[Collected data entries]

▬▬▬▬▬▬

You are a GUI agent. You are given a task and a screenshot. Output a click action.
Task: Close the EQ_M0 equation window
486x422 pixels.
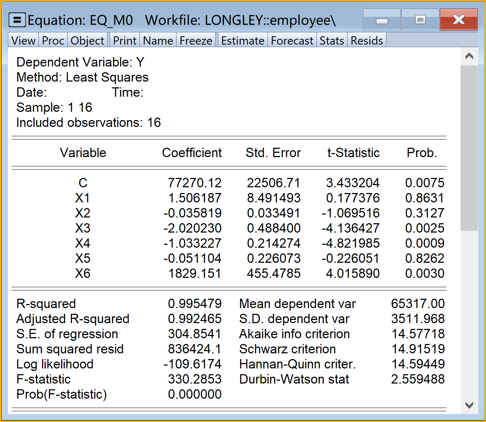point(459,20)
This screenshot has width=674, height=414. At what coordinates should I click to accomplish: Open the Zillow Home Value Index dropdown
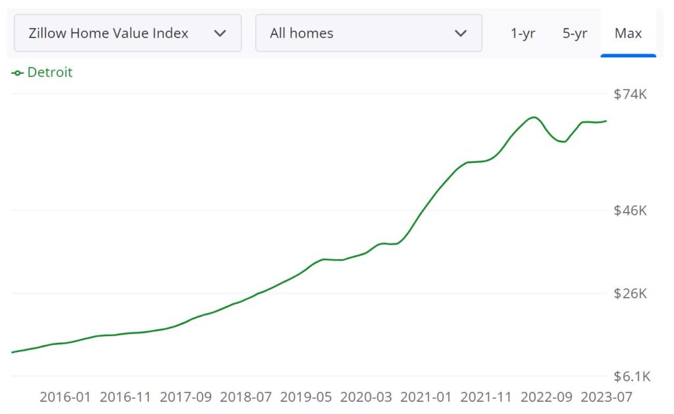pyautogui.click(x=127, y=33)
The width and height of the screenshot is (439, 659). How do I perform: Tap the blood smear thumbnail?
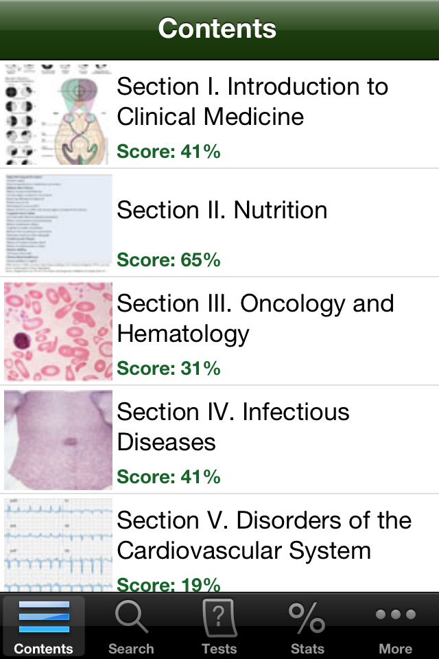(x=58, y=332)
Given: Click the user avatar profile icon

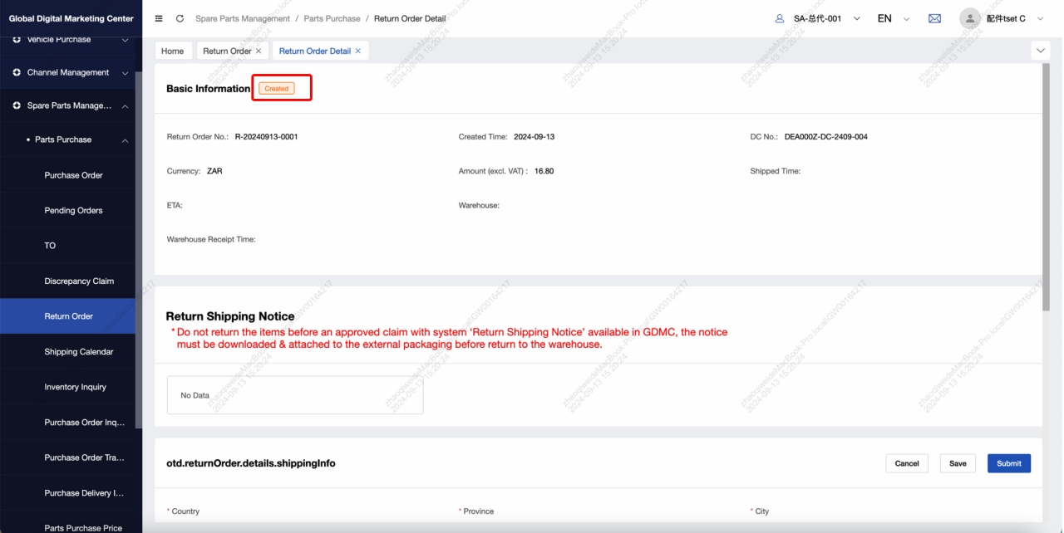Looking at the screenshot, I should tap(969, 18).
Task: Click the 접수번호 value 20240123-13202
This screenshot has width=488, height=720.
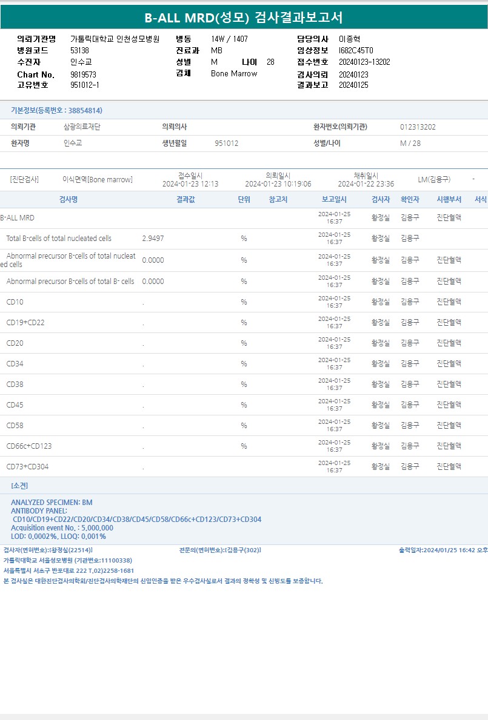Action: [364, 62]
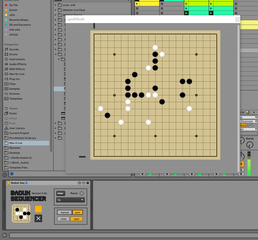Launch the yellow clip with its play icon
The width and height of the screenshot is (258, 240).
(137, 4)
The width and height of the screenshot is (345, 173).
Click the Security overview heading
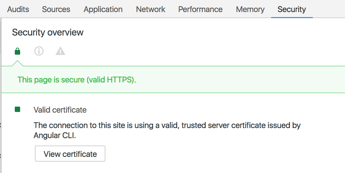click(48, 33)
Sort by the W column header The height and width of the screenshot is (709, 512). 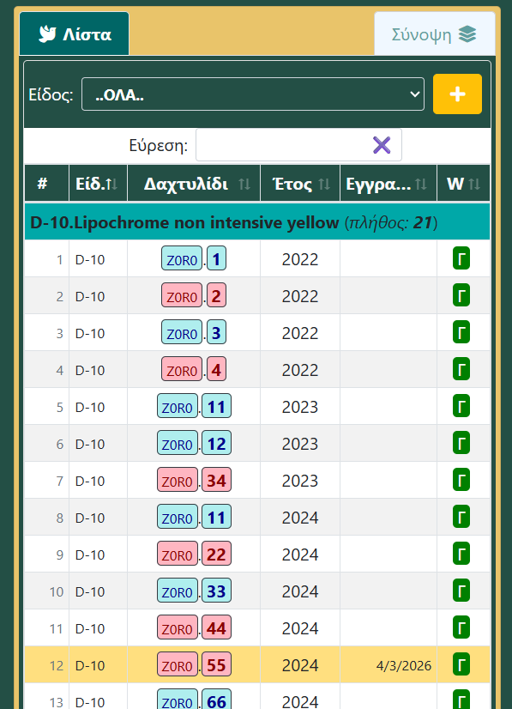coord(464,184)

▬▬▬▬▬▬

→ **Directions**:
Please reproduce the items word for word, from their first line through the line containing "Looking at the", both ends included. Leave the pictures out of your answer.

→ **The solution**:
You are a GUI agent. You are given a task and a screenshot. Output a click action.
Task: Close the EQ_M0 equation window
486x422 pixels.
point(459,20)
This screenshot has width=674, height=414. At what coordinates should I click to accomplish: Open the Zillow Home Value Index dropdown
pyautogui.click(x=127, y=33)
The width and height of the screenshot is (439, 659). How do I perform: Tap the blood smear thumbnail?
(x=58, y=332)
Given: Click the user avatar profile icon

Looking at the screenshot, I should tap(969, 18).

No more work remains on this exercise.